Enter “The Niggar Family,” in which a white family of that last name goes through life in idyllic, 1950s-era suburbia. The spelling change is subtle, albeit notable: This isn’t a world in which the N-word doesn’t exist, but rather coincides with the last name of this family. On a basic level, the humor in the sketch is based around those two homophones. Many jokes revolve around the family invoking their last name, suddenly free of the associations assigned to the N-word. The dissonance that stems from Chappelle’s milkman joyfully announcing that he’s at his favorite house and the Leave It To Beaver-esque family that bears the name produces uncontrollable laughter from the in-show audience—and for many watching at home.

But it’s laughter that rides right up to the point of extreme discomfort, and it’s a tribute to Chappelle’s Show that the sketch walks right up to the line of potential alienation, isolation, and the type of cultural misunderstanding that inspired this sketch in the first place.
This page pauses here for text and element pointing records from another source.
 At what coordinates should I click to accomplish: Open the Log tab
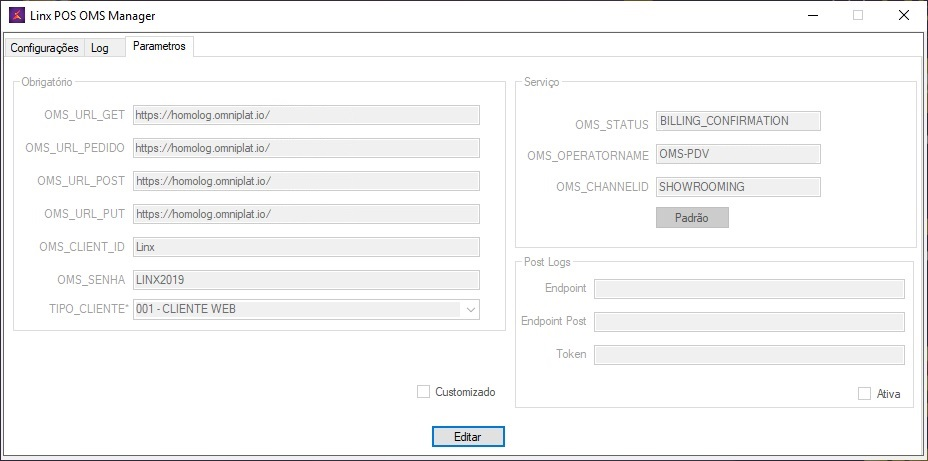(x=100, y=47)
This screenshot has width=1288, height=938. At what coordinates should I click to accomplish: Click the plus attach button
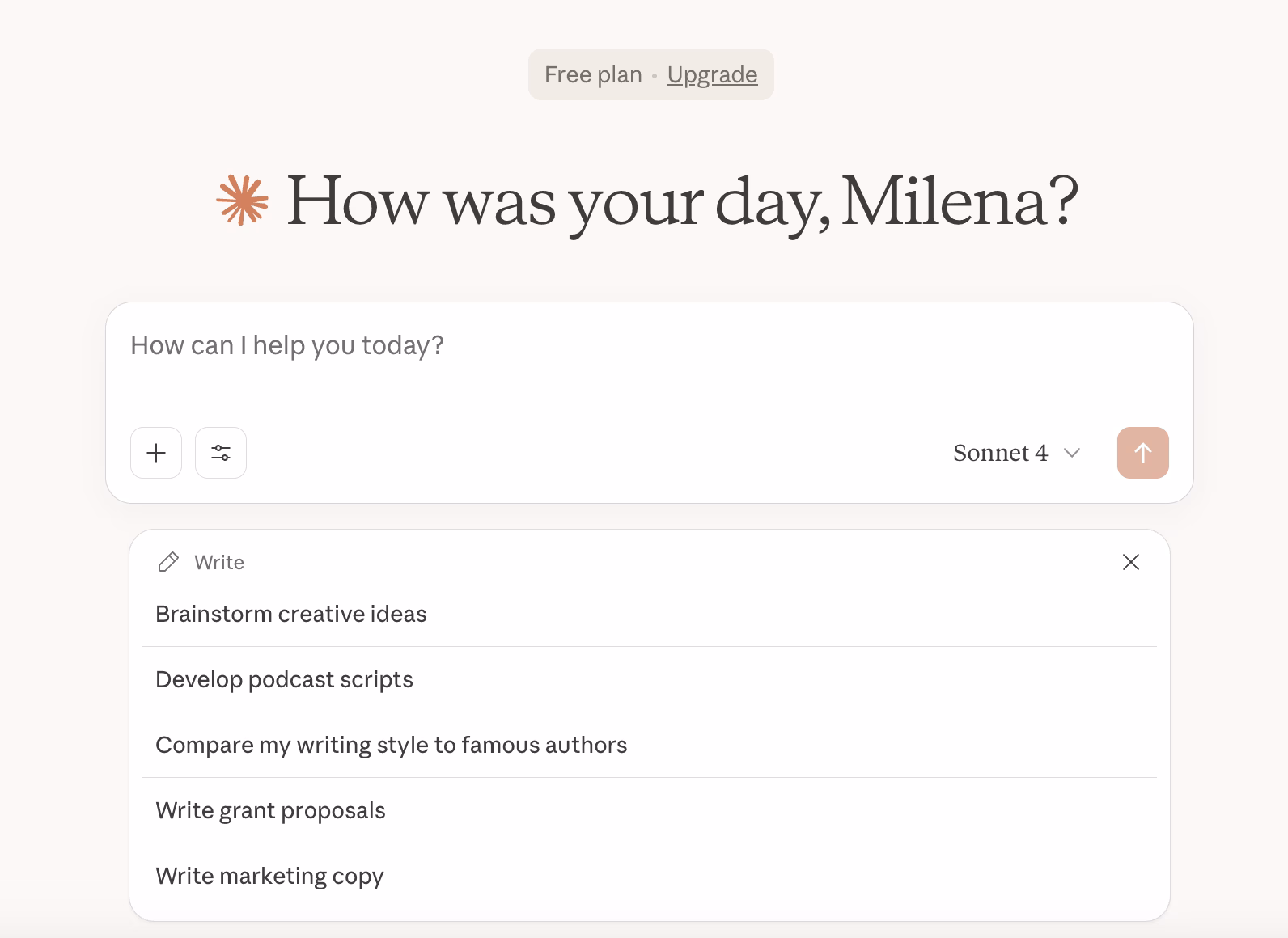[156, 453]
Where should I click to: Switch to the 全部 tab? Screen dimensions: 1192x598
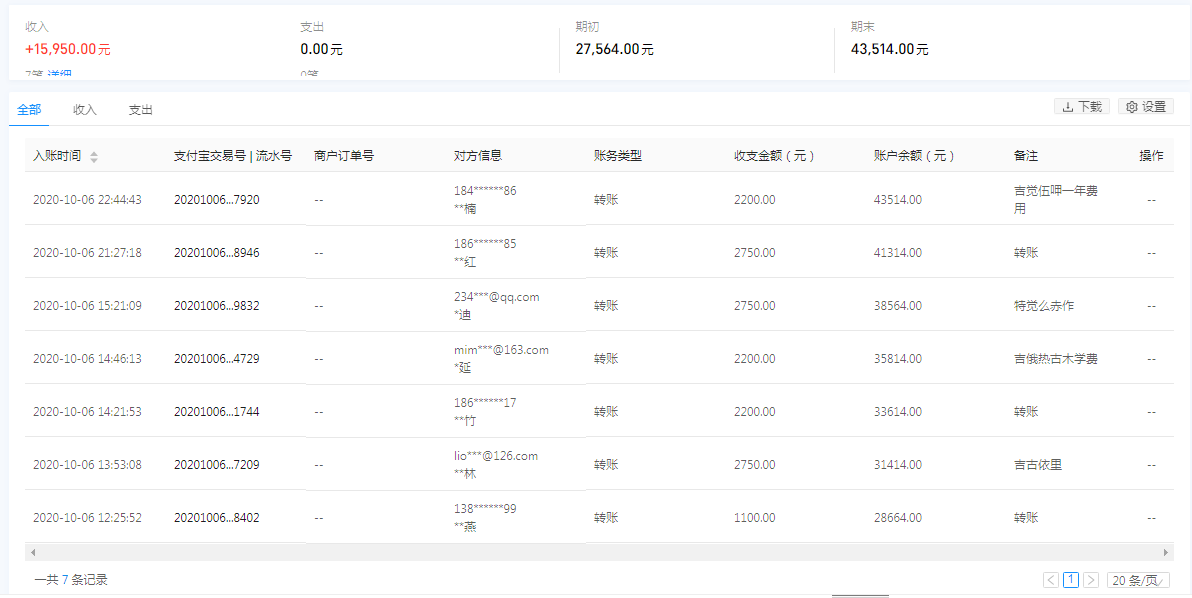tap(29, 110)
The key to the entire endeavor lies in a scene inside a restaurant, in which the host calls out, “Niggar, party of two.” He’s referring to the family’s son and his date, but Chappelle’s milkman, also there, takes umbrage at the name spoken by the host. The problem is resolved as everyone laughs over the misunderstanding, but then Chappelle says, “Oh Lord, this racism is killing me inside!”
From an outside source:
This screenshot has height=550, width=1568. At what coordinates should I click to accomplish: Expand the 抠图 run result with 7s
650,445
It’s said directly to camera, essentially breaking the fourth wall, and it’s an important moment in both the sketch and the program as a whole. We’re still a few episodes away from the famous Rick James sketch, which inspired a legion of idiots to scream, “I’m Rick James, bitch!” without a sense of cultural, racial, or gendered context. “The Niggars” is another sketch that is imminently quotable, but the motivation for such quotations often turned suspect. Just because Chappelle was making a play on words (albeit in an incredibly powerful way) didn’t automatically give others license to repeat it free of any incrimination. This isn’t to say the sketch can’t, and shouldn’t, be quoted as example of how powerful satire can reflect and inspire cultural change. But there’s an extremely fine line that Chappelle’s Show walks here, and it’s incredible to see just how deftly the show manages to stick the landing. The aside to the audience grounds the piece, asking them how far we’ve truly come since the time portrayed within the sketch. The answer, as Chappelle soon discovered, was, “Not nearly far enough.”

Stray observations:

  • Comedian Bill Burr—who also appeared in season four of Breaking Bad as a man hired by Saul to help Skyler obtain the car wash from Bogdan—appears in multiple sketches in the première.
  • The dancing dude is back! He appeared in season one’s “AND1” sketch, and he appears in both the slow motion sketch as well as in “The Racial Draft.”
  • The laundromat segment of “Better in Slow Motion” features Enigma’s “Sadeness (Part 1),” a song I haven’t thought about since… well, probably since this sketch initially aired in 2004.
  • According to the DVD commentary, “The Racial Draft” was shot across the street from Madison Square Garden on the same day Jay Z filmed the concert seen in Fade To Black.
  • The closing credits to the second episode contain more excerpts from the “Black Gallagher” sketch. None of them are missed inside the segment itself.